▶ [Task goal] Which lines in the data below contain the string "will"? Show each one.

Extracted material Start Marker

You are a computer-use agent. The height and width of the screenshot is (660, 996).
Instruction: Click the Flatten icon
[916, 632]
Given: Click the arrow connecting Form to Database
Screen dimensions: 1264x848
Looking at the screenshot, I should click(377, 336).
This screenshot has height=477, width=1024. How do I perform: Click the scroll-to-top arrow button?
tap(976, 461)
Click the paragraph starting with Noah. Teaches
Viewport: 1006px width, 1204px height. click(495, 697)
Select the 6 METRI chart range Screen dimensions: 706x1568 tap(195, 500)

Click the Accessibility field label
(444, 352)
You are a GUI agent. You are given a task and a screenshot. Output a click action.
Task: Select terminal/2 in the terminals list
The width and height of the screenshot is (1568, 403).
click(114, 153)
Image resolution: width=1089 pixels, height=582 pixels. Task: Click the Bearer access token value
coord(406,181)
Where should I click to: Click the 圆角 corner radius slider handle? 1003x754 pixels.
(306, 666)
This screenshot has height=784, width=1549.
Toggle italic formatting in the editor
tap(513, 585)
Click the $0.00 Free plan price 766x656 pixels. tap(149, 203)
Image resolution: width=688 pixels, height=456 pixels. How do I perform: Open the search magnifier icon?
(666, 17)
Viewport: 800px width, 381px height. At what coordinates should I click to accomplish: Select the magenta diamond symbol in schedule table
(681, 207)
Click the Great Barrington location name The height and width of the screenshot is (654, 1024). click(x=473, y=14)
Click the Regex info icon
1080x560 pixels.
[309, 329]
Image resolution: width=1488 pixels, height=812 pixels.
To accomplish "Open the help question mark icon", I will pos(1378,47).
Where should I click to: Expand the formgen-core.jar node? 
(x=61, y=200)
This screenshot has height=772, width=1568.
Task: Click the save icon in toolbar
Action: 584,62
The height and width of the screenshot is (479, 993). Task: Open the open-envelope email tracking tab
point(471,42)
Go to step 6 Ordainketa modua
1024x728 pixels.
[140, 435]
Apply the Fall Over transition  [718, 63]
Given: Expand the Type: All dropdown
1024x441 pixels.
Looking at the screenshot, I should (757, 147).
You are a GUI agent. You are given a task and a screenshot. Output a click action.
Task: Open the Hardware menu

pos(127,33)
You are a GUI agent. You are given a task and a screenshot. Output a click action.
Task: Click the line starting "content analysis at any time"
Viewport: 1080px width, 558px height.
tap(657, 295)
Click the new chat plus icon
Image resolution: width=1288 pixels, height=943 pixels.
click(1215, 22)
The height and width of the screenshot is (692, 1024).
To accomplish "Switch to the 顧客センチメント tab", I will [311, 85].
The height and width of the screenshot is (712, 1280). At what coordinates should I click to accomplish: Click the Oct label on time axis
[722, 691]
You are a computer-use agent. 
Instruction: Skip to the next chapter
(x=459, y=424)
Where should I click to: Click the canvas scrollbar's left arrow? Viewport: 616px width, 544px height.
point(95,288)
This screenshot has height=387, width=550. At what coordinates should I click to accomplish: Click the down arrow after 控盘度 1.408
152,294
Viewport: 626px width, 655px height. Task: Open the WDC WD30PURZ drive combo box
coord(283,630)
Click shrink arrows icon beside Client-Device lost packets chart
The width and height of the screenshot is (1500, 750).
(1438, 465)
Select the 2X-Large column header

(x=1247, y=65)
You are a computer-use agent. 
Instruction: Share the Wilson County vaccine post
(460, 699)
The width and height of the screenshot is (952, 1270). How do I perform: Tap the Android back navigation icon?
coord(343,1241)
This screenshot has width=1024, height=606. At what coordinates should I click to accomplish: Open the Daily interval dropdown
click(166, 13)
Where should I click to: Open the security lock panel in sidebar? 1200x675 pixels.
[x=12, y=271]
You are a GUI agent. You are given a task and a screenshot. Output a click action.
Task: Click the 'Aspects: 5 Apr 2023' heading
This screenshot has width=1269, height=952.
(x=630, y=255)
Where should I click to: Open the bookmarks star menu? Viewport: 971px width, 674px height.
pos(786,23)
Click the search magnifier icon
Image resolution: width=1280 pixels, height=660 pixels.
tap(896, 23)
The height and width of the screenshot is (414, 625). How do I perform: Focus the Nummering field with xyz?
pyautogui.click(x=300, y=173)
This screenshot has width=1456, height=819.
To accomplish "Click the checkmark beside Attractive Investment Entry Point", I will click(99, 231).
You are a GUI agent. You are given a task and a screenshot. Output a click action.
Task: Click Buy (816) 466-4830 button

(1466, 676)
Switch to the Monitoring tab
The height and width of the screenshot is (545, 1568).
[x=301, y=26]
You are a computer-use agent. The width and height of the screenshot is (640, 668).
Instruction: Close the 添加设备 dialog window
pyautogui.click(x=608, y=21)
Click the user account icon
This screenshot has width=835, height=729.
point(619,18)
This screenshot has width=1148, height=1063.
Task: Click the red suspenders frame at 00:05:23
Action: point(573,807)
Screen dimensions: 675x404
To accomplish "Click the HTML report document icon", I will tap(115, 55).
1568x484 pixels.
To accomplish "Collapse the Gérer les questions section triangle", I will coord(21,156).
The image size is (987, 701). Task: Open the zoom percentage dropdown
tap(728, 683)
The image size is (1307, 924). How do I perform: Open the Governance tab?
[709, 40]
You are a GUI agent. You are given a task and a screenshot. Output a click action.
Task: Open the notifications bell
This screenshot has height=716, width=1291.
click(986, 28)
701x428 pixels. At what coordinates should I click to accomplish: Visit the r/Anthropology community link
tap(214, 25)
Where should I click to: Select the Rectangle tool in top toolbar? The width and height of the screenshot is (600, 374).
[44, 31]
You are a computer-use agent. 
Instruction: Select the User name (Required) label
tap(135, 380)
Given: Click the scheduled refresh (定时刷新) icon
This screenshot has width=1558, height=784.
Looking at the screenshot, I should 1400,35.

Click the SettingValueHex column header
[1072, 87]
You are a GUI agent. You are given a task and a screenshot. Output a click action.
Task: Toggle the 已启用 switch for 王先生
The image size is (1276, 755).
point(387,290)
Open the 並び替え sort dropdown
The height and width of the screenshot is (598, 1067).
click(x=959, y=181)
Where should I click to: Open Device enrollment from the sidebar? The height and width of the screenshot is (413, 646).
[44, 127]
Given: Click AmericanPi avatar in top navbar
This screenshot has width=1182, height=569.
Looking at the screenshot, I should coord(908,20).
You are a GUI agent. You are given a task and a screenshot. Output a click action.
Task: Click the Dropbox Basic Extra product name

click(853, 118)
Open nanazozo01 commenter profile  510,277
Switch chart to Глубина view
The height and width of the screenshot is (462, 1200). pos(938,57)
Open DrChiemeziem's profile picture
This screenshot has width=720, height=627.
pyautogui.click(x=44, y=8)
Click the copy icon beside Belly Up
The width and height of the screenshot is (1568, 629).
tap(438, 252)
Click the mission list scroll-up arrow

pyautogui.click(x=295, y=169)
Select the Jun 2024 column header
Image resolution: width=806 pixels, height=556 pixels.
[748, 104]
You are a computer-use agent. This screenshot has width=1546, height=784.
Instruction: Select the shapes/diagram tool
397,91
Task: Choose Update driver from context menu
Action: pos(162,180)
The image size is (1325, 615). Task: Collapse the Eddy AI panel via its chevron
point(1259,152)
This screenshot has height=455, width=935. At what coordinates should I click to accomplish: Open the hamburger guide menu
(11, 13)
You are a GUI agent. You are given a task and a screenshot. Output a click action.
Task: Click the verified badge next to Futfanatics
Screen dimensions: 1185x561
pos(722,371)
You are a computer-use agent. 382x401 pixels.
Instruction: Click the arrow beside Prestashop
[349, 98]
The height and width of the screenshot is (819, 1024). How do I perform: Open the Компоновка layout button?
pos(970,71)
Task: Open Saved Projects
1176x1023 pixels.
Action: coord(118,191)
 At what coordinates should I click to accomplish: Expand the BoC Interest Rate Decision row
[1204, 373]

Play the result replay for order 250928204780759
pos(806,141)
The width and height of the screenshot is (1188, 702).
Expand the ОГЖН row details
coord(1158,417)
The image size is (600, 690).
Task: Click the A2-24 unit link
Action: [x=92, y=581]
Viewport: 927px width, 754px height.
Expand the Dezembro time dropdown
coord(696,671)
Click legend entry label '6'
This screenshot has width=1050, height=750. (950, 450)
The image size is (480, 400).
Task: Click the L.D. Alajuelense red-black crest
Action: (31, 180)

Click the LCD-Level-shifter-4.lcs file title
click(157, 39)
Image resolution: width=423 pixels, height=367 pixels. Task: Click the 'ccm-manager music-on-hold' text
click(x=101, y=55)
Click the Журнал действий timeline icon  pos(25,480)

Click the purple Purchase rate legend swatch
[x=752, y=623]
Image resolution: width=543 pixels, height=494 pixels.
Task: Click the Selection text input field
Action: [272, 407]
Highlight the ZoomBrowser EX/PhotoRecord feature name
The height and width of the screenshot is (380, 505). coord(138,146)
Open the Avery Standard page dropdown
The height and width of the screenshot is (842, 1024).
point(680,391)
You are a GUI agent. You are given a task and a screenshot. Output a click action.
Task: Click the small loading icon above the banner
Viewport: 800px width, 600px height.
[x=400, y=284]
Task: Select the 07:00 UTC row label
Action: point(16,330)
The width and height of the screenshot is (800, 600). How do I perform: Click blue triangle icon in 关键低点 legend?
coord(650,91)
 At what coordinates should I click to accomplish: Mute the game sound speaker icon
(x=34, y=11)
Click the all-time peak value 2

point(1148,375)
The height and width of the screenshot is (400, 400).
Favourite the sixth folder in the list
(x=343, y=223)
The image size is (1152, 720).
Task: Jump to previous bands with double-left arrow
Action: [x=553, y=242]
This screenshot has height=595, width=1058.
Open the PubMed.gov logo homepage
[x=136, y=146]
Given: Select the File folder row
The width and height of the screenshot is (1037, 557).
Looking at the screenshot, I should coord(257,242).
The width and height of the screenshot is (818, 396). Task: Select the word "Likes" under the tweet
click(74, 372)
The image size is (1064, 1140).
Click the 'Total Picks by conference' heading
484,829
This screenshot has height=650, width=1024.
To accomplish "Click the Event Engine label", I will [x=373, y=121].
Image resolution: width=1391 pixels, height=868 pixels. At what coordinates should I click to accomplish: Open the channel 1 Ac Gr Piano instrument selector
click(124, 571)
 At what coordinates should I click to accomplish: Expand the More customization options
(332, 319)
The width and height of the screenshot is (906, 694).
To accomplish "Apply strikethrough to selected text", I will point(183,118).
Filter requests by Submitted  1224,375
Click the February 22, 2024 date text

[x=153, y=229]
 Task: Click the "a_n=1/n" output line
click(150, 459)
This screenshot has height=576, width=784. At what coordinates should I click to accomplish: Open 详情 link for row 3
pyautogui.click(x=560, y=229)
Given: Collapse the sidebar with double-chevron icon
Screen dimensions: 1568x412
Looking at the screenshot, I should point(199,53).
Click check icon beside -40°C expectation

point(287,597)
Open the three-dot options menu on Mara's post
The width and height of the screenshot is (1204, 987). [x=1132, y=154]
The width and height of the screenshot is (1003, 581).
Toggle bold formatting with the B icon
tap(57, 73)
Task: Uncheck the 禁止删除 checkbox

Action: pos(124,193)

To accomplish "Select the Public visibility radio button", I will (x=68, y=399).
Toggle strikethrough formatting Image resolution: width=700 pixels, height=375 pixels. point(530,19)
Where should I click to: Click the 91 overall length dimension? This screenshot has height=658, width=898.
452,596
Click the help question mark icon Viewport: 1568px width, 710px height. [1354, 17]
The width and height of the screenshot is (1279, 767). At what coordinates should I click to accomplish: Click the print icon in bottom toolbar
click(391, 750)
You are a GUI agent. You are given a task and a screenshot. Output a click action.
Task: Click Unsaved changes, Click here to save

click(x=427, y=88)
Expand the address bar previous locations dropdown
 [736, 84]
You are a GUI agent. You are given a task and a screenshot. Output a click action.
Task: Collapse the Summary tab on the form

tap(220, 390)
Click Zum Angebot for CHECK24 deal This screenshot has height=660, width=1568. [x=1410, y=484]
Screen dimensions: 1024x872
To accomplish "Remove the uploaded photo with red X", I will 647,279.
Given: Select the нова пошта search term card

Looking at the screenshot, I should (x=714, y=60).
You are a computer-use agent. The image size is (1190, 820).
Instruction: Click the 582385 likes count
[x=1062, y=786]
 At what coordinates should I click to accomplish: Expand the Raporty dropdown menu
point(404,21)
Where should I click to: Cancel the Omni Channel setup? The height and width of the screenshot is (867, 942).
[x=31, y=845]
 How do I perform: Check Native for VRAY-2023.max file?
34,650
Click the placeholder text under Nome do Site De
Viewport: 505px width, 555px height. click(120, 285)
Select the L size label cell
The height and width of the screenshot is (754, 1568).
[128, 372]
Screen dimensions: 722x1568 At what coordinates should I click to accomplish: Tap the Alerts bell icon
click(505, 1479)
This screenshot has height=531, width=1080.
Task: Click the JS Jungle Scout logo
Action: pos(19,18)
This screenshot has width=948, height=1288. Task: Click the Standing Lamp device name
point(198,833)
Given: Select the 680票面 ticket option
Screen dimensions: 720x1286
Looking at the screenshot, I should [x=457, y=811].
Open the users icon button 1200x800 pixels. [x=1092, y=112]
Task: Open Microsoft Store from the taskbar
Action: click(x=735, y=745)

Extracted material End Marker

▶ [Task output]
To accomplish "Open the help question mark icon", I will pos(1378,47).
To accomplish "Switch to the 顧客センチメント tab", I will [311, 85].
To accomplish "Click the checkmark beside Attractive Investment Entry Point", I will click(99, 231).
To accomplish "Click the HTML report document icon", I will tap(115, 55).
To accomplish "Collapse the Gérer les questions section triangle", I will coord(21,156).
To accomplish "Click the Event Engine label", I will [x=373, y=121].
To accomplish "Apply strikethrough to selected text", I will point(183,118).
To accomplish "Select the Public visibility radio button", I will (x=68, y=399).
To accomplish "Remove the uploaded photo with red X", I will 647,279.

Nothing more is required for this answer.